画材の色名事典(茶系統その31)
2007 / 02 / 08 ( Thu )
BURNT CARMINE
バーントカーマイン(BURNT CARMINE)
アートカラーペンシル(DW)
赤系統の色であるカーマインを焼いたらこんな感じになる、と言う、一種のイメージ色。
なお、ヴァンゴッホ ファインアートペンシルシリーズ(TL)にも同じ色名が存在しますが、向こうは濃い赤紫色をしています。

BURNT ROSE
バーントローズ(BURNT ROSE)
アートカラーペンシル(DW)
本当のバラではなく、色名としてのローズ(バラ色、もしくはピンク色)をバーントシェンナ等の要領で焼いたらこの様な色合いになるのではと言う、一種のイメージ色。
多くの色数を必要とする色鉛筆ならではの色名と言えます。

VAN DYKE BROWN
バンダイクブラウン(VANDYKE BROWN)
Dr.マーチンシンクロマティックカラー 9(BN) ムッシーニ天然樹脂油絵具(SC)、他多数
メーカーによっては「バンダイキブラウン」と表記される事もありますが、意味は同じです。
そのバンダイクとは、16〜17世紀に大活躍したフランドル出身の肖像画家アンソニー=ヴァン・ダイク(Anthony Van Dyck)の事。
彼は若い頃ルーベンスに師事し、その後7年間イタリアでさらに絵の修行をします。
1632年にチャールズ1世に招かれてイギリスへ渡り、得意の肖像画や宗教画で大成功を収めます。途中一度フランスに渡りますが、さすがにその時は失敗しています。
当時、芸術方面では不毛の地と言われたイギリスの地に芸術の花を咲かせた彼でしたが、残念ながら42歳で夭折してしまいます。
しかし彼の名前は生前愛用していた焦茶色の色名となり、現在も世界中で愛され続けているのです。

VAN DYKE BROWN HUE
バンダイクブラウン(ヒュー)(VAN DYKE BROWN(HUE))
専門家用水彩絵具(DR)
本来のバンダイクブラウンに比べると随分明るい色ですが、これは透明水彩の、しかも透明色だから。
バンダイクブラウンの本名はカッセルアース。
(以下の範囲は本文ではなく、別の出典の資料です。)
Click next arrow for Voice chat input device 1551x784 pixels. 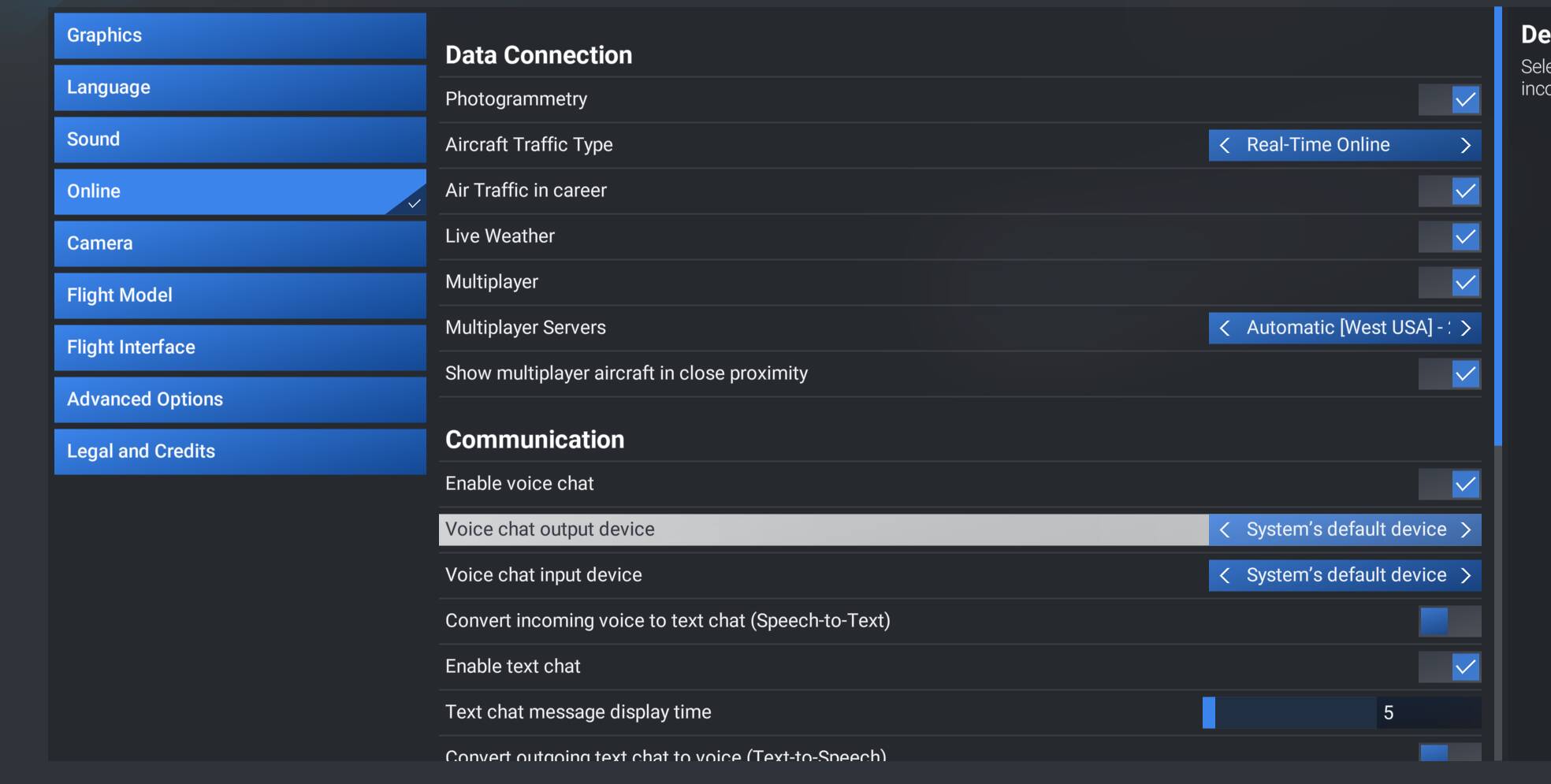coord(1465,575)

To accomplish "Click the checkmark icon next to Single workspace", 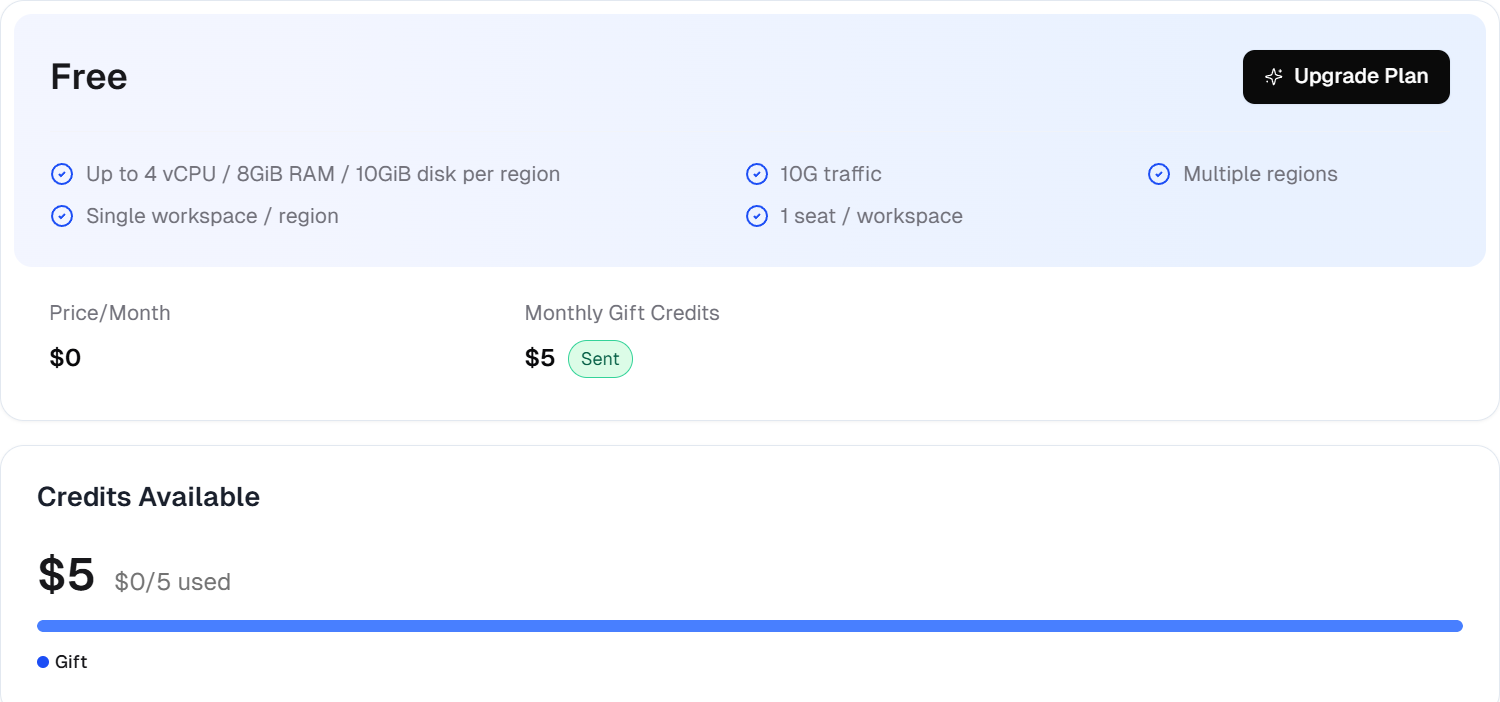I will [62, 216].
以前お話しした通り、本来ドイツ・カッセル地方の天然土を使用した顔料の焦茶色です。この絵具の使用顔料については現在調査中ですが、何か別の顔料を代替に使用している事は間違いありません。

VAN DYKE BROWN
パーマネント バンダイクブラウン(PERMANENT VAN DYKE BROWN)
エキストラファイン オイルカラー(LB)
この色も含め、茶系統の色は概ね耐光性・耐久性は強いのですが、LB社では他社に比べても特に品質が良い事を強調する為に、永久不変を意味するパーマネント(permanent)を冠している様です。

VAN DIKE VIOLET
バンダイクバイオレット(VAN DYCK VIOLET)
ソフトパステル405〜411(SN)
暗褐色の達人と言われたヴァン・ダイクにちなんだ紫色(もとい、紫がかった茶色)。
紫は単独で用いると浮きやすい為、混色でこの様な紫色にしていたのかも知れません。
なお、セヌリエ社がフランスのメーカーのせいか、ヴァンダイクの表記が英語のVandykeではなく、本来のVan Dyckになっています。

VAN DYKE RED HUE
バンダイクレッドヒュー(VAN DYKE RED HUE)
リキテックス(BN)
こちらはヴァン・ダイクの作品に縁のある赤、もとい、赤茶色。
なお、使用顔料のPBr25は、茶系統の中では比較的新しい顔料です。大変堅牢度が高い事でしられ、本来の顔料の代替として採用されたものと思われます。


バンダイクブラウン追記:
1.ヴァン・ダイクの出身地は、ベルギーのアントワープです。
アントワープ市のあるフランドル地方はベルギー西部〜オランダ南西部、フランス北部にまたがっています。ちなみに英語読みだと、皆様もご存じのフランダースになります。

2.現在、トランスの貴公子と呼ばれるポール=ヴァン・ダイク(Paul VanDyke)と言うアーティストがいますが、(出生時)東ドイツ出身である事から、画家のヴァン・ダイクとは血縁関係は無いと思われます。